Kiralık Konak – Yakup Kadri Karaosmanoğlu
Kiralık Konak – Yakup Kadri Karaosmanoğlu
Roman boyunca üç kuşaktan olan kimselerin yaşadıkları fikir ayrılıkları işlenmektedir. Sembolik olarak Osmanlı devletinin çöküşü olarak okunabilir. Abdülhamid döneminde bakanlık yapmış olan Naim Efendi oldukça geleneksel ve tutucu bir yaşama sahiptir. Emekli olan Naim Efendi torunları Cemil ve Semiha ile yaşamaktadır. Ancak torunları Naim Efendi’nin yaşayışını beğenmezler ve onu sürekli eleştirirler.

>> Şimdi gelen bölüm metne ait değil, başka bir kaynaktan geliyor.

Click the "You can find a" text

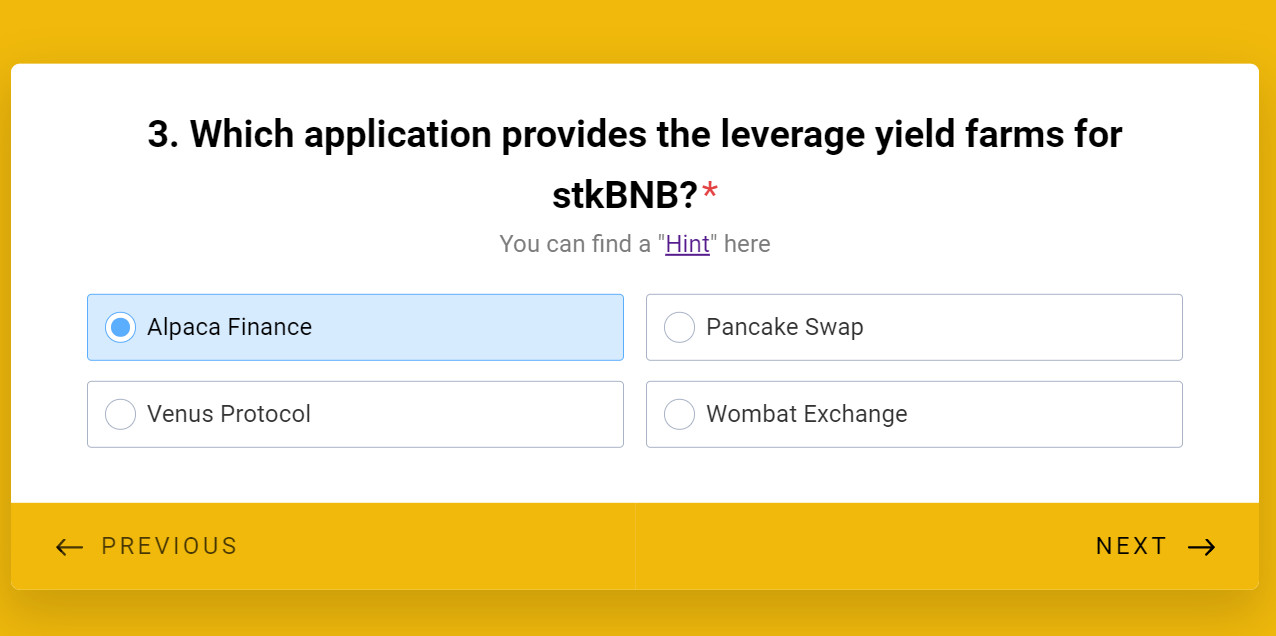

Naim Efendi de bu eleştirilere karşı kızgınlık ile yanıt vermektedir. Seniha bu eleştirilere dayanamayarak zamanla konaktan kaçacaktır. Bu durumu Naim Efendi’ye bağlamış olan Servet Bey de konaktan ayrılacaktır. İstanbul’a birtakım maceralar yaşadıktan sonra tekrar dönen Seniha babasının evine gider ve çeşitli eğlencelere katılır. Naim Efendi içten içe konağın çökmüş olduğunu ve etrafında kimsenin kalmadığını görünce konağı kiraya vermek ister ama kimse konağı tutmaya yanaşmaz.

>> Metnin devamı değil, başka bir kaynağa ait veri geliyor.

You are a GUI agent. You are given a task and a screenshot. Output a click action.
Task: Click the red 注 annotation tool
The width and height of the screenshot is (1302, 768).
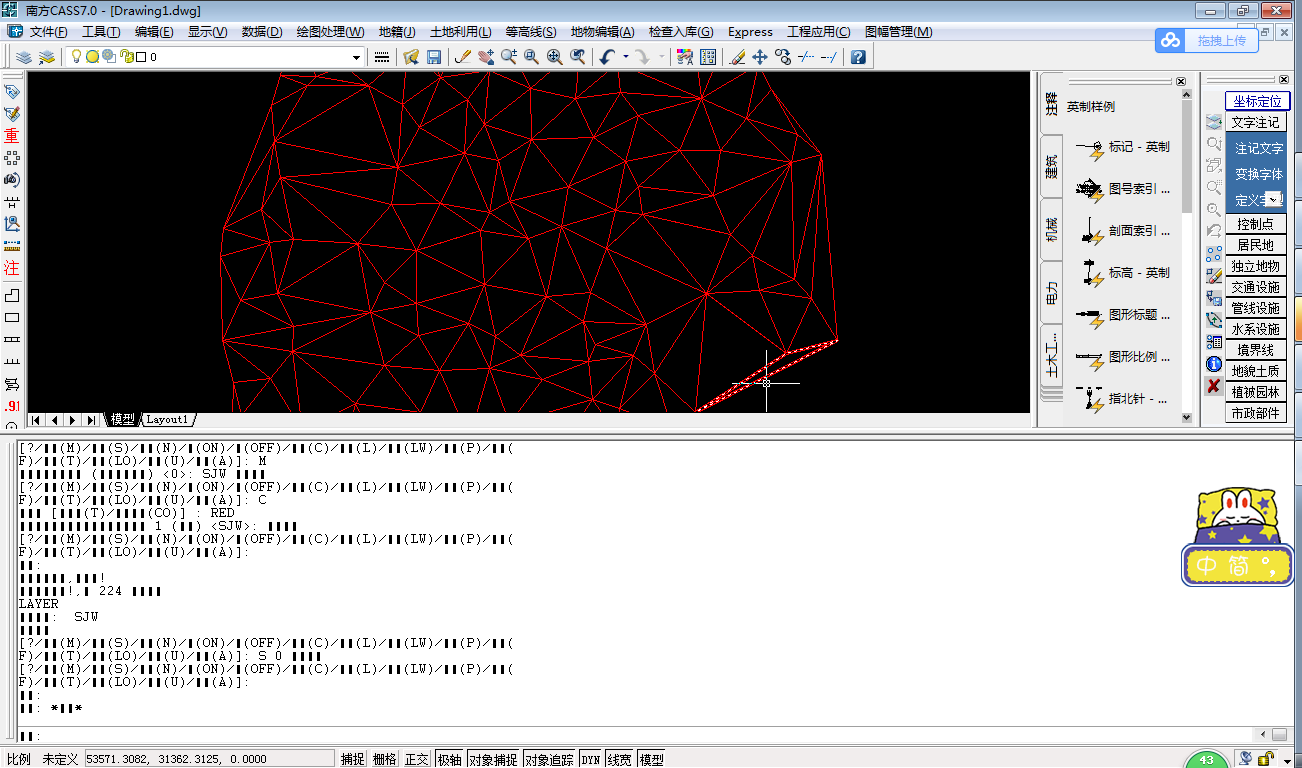click(x=12, y=268)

Romanın sembolik okumasında ise konak Osmanlı devletini temsil etmektedir. Geleneksel kalıpları ve tutuculukları yüzünden çürümeye yüz tutmuş Osmanlı aristokrasisi bu romanda Naim Efendi’de vücut bulur. Seniha ise batılılaşmayı sadece eğlence olarak algılayan dönem aydınlarını temsil etmektedir. Böylece iki taraf da mutlu olamazlar ve ikisi de yıkım ile yüzleşirler.
Ana Fikir
Çökmekte olan değer yargılarını ayakta tutmaya çalışan kişilerin maruz kaldıkları sosyal olaylar kitabın ana fikri olarak öne çıkar.
Romandaki Karakterler
Naim Efendi: İkinci Abdülhamid döneminde bakanlık yapmış, emekli bir bürokrattır. Naim Efendi artık ölmeye başlamış Osmanlı devletini temsil eder. Onun tutucu ve ceberrut dünyaya bakışının yeni dünyada artık yeri yoktur.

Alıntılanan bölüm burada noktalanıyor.